- O Parlamento Europeu aprovou, por 569 votos a favor, 45 contra e 23 abstenções, a proibição na União Europeia de IA que manipule imagens sexualmente explícitas ou íntimas que se assemelhem a uma pessoa real sem o seu consentimento.
- A medida visa proibir os chamados “nudificadores”, com exceção de sistemas de IA que tenham medidas de segurança para impedir a criação dessas imagens.
- A decisão faz parte da posição do Parlamento sobre a simplificação das regras da IA, com a data de aplicação geral prevista para 2 de agosto de 2026.
- Foram proposta prorrogações: até 2 de dezembro de 2027 para sistemas de IA de alto risco enumerados no regulamento; e até 2 de agosto de 2028 para sistemas abrangidos pela legislação setorial da UE.
- Os eurodeputados ainda querem que os fornecedores cumpram, até 2 de novembro de 2026, as regras de marcação de conteúdos criados por IA para indicar a sua origem, e as negociações com o Conselho devem começar para chegar à forma final da lei.
O Parlamento Europeu aprovou a proibição na UE de sistemas de IA que criem ou manipulem imagens sexualmente explícitas ou íntimas que se pareçam com uma pessoa real identificável sem o seu consentimento.
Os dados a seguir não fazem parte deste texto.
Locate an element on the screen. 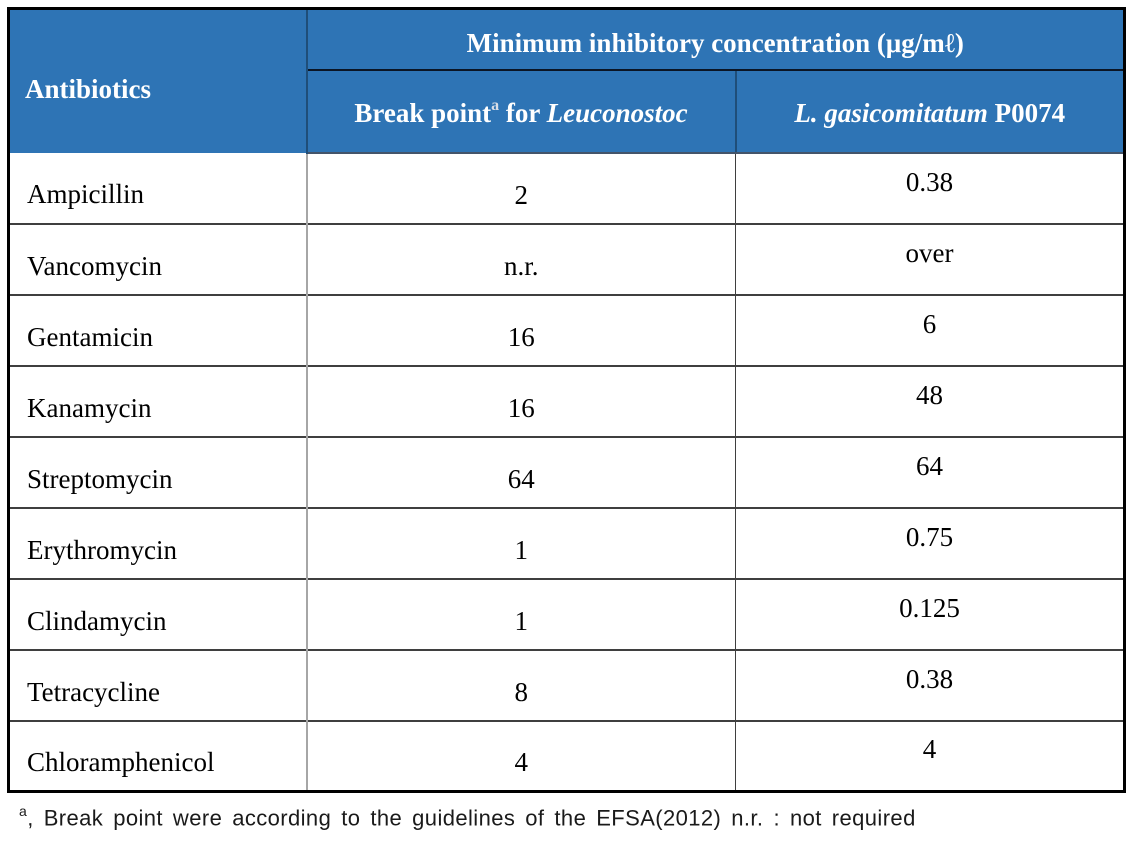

A medida ganhou aprovação na minisessão em Bruxelas, com 569 votos a favor, 45 contra e 23 abstenções. A regra entra no âmbito da simplificação das normas sobre IA.
Os eurodeputados defendem a proibição específica dos chamados nudificadores, desde que não haja consentimento. A exceção aplica-se apenas a sistemas de IA com salvaguardas eficazes para evitar a criação dessas imagens pelos utilizadores. A posição do PE aponta ainda avanços para clarificar a aplicação das regras.
Proibição e prazos no quadro da IA na UE
A instituição adianta que a data geral de aplicação do regulamento é 2 de agosto de 2026, data a partir da qual as regras gerais passam a valer. Existem atrasos propostos para 2 de dezembro de 2027, no caso de IA de alto risco enumerada no regulamento, e 2 de agosto de 2028 para sistemas abrangidos por legislação setorial.
Os eurodeputados também defendem que os fornecedores cumpram até 2 de novembro de 2026 as regras de marcação de conteúdos criados por IA, para indicar a sua origem. As negociações com o Conselho devem arrancar para definir a versão final da lei.